Part 1 - Initial Setup Image Part 1 - Initial Setup

We’ll start off this course by setting up both of our projects. Once we’ve got the fairly boring setup out of the way, we can begin to add new functionality and build up our application and see some positive results!

Setting Up Our Go Project

Note - We’ll be using Go version 1.11 for this course as it is the latest at the time of writing this.

If you are familiar with Go, this step is fairly easy, we’ll want to start off by creating a new directory called backend within our project directory.

This backend directory will house all of our Go code for this project. We’ll then want to initialize our project by calling:

$ cd backend
$ go mod init

This should initialize go modules within our backend project and it means we can start fleshing out our project and making it a proper Go application.

Once, you’ve run these commands, you should notice that this has automatically generated two new files within your backend/ directory. These should be the go.mod and the go.sum files.

  • go.mod - This file is a bit like your standard package.json in a NodeJS project.
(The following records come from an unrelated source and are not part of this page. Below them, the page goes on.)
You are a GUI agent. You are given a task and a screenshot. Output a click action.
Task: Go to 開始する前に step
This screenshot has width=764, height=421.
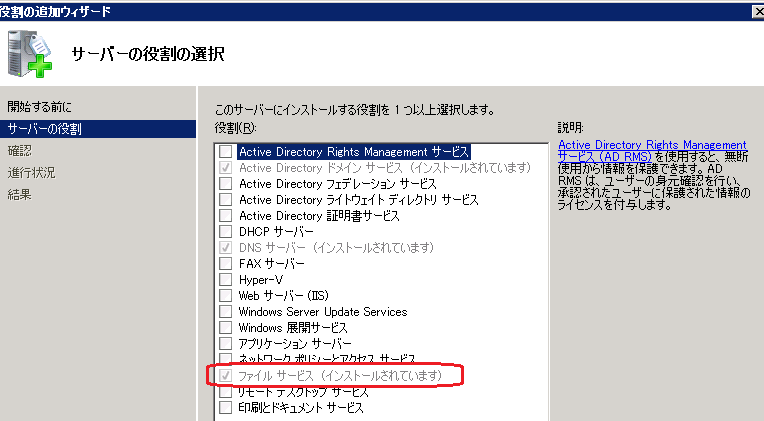pyautogui.click(x=40, y=107)
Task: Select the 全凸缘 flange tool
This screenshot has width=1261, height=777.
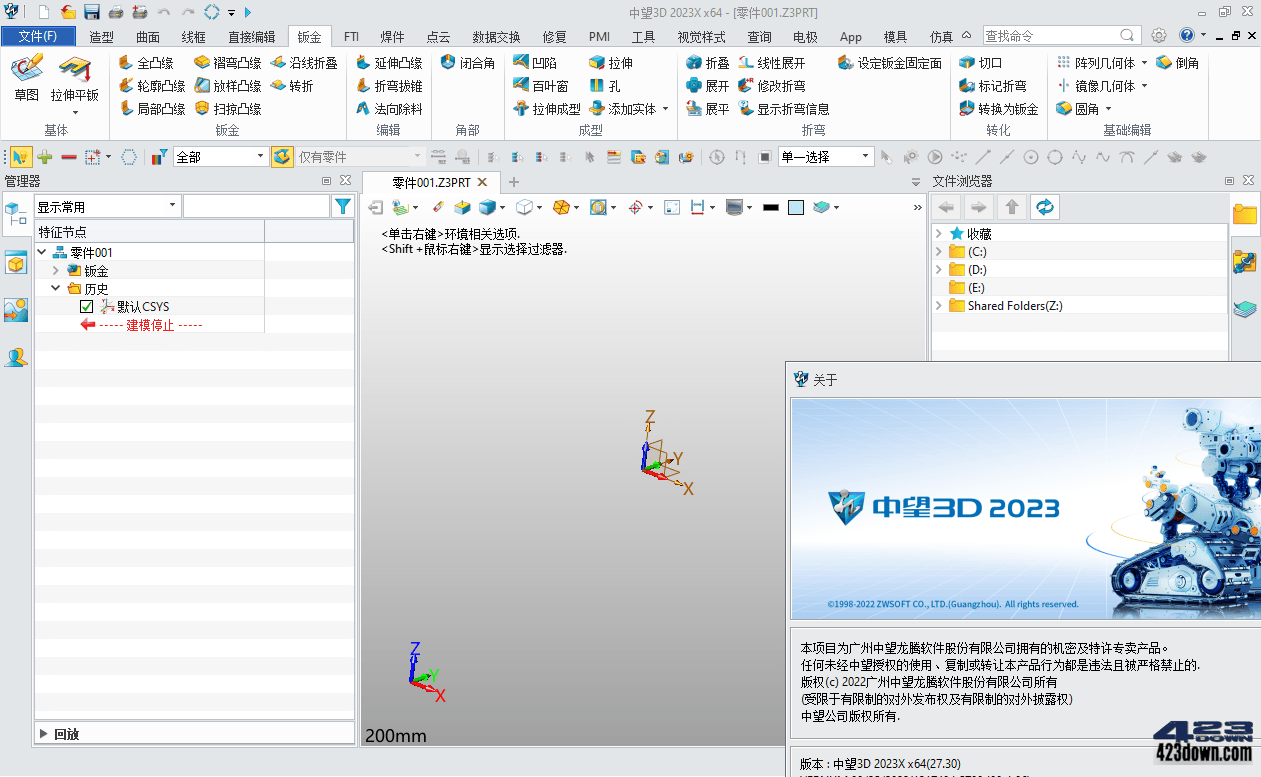Action: click(153, 61)
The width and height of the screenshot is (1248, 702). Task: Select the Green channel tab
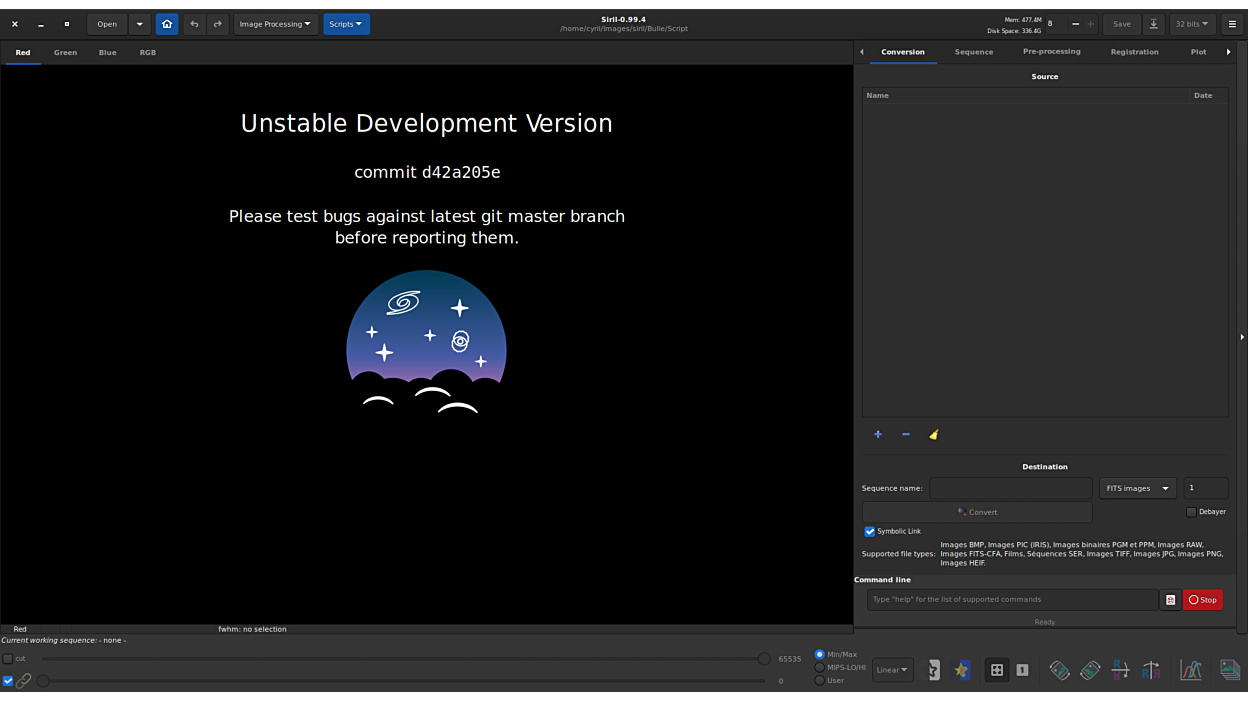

It basically details all of the packages and versions required by our project in order to build and run.
  • go.sum - This file is used for validation purposes, it contains the expected cryptographic checksums of the content of specific module versions for your application.

Note - For more information on the new experimental Go modules feature, check out the official Wiki page: Go Modules

Validating Everything Works

Once we’ve called go mod init within our backend/ directory, we’ll sanity check that everything is working as intended.

Add a new file within your backend/ directory called main.go and add the following Go code:

package main

import "fmt"

func main() {
  fmt.Println("Chat App v0.01")

Once you have done this and saved your new file, try running it:

$ go run main.go
Chat App v0.01

Awesome, if that worked successfully, we can then move on to setting up our Frontend application.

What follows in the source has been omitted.